Bakea sait qu’elle se doit d’offrir à sa mère une fin de vie paisible et heureuse. Son mari et elle sont reconnaissants à leurs parents de ce qu’ils leur ont enseigné : prévoir le temps, naviguer d’après les étoiles, les oiseaux et les nuages, construire des canoës, inciser les palmiers. Il est pourtant peu probable que les époux aient jamais le temps de transmettre ce savoir à leurs enfants car ceux-ci passent leurs journées en classe et y apprennent bien d’autres choses.
9h00 « Ritang, prends le bébé », dit la grand-mère; puis elle va s’asseoir devant sa vieille maison un peu délabrée et commence à tresser des feuilles de pandanus.
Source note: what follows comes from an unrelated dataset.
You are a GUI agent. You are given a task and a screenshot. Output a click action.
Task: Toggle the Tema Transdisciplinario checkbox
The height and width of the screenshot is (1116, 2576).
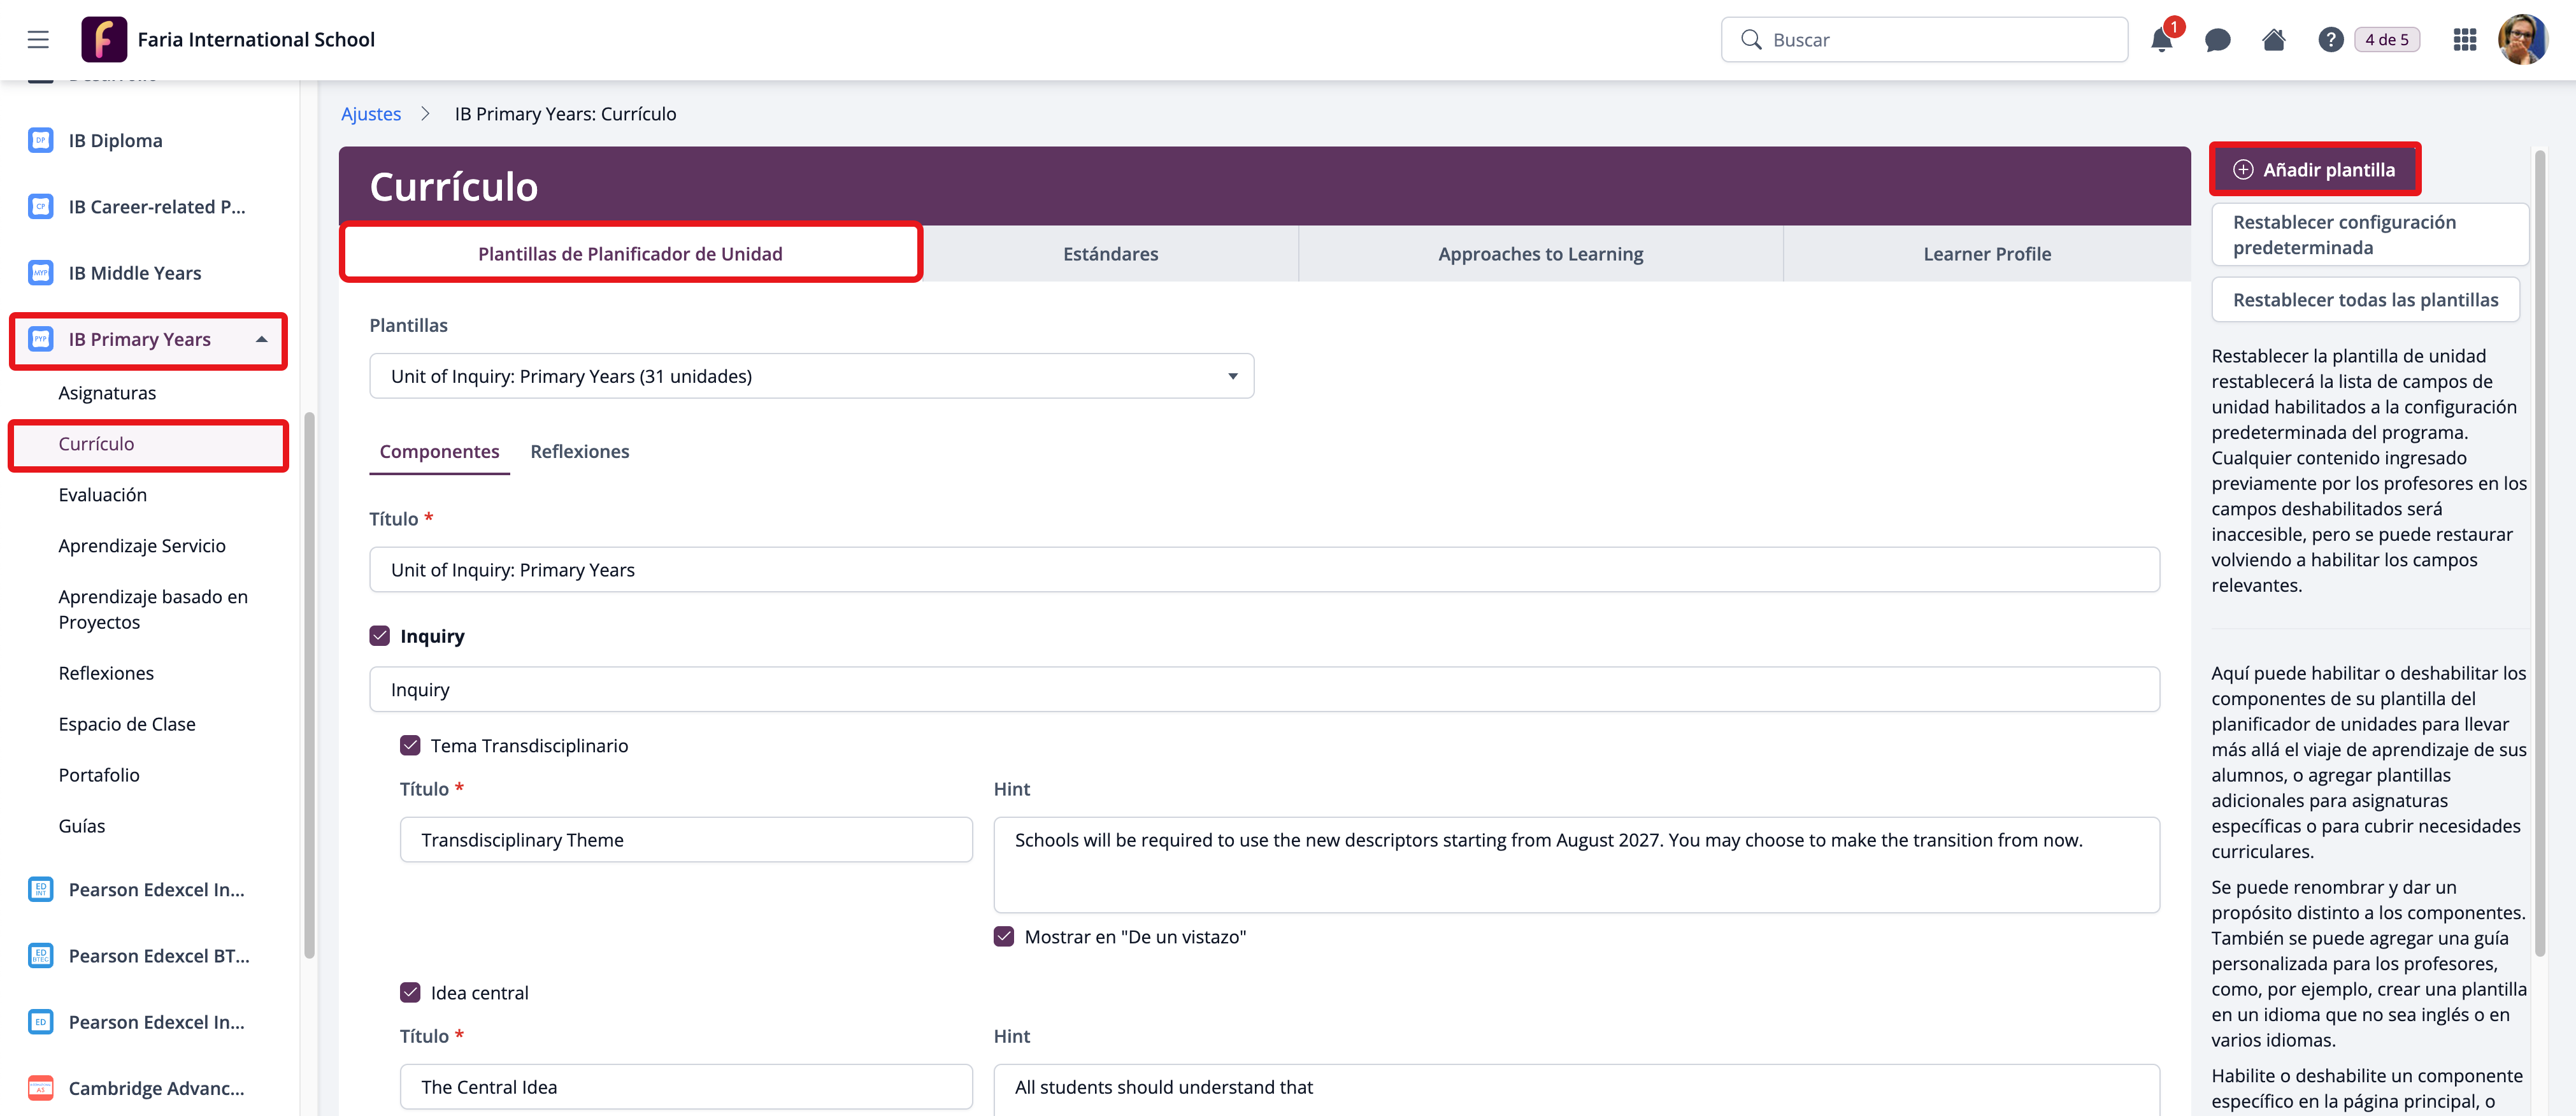click(410, 745)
Sa demeure aurait vraiment besoin d’être rafistolée, mais ce matin les feuilles qu’elle tresse sont destinées à la réparation du toit du maneaba , l’imposante halle qui sert de lieu de rencontre et de réunion pour le village, et où les décisions sont prises en présence des anciens.
Aujourd’hui, à part les lycéens du secondaire qui étudient sur une autre île, la plupart des habitants du village vont s’y réunir. Mais Terewati ne peut être avecles siens : il a un rendez-vous dans un autre village, au petit maneaba construit par les Mormons. Les deux missionnaires sont sur l’île depuis peu, et la famille Aram est leur première conquête.
11 h 00 Bakea et une voisine se rendent au maneaba avec leurs feuilles de palme, contribution à la réparation du toit. Dans une semaine, toute la population de Tabiteuea-Sud, l’île voisine, viendra en canoë, et « Tab Nord» se prépare à l’événement. Les deux îles de Tabiteuea ont un passé agité, ponctué de violents conflits, et leurs habitants sont considérés comme les plus agressifs et les plus dangereux du pays. On y règle encore les différends à coups de machette ! Mais, pendant cette journée historique, « Tab Nord» et « Tab Sud» vont s’affronter sportivement, oublier leurs querelles, avec l’espoir d’inaugurer une èrè de paix et d’amitié.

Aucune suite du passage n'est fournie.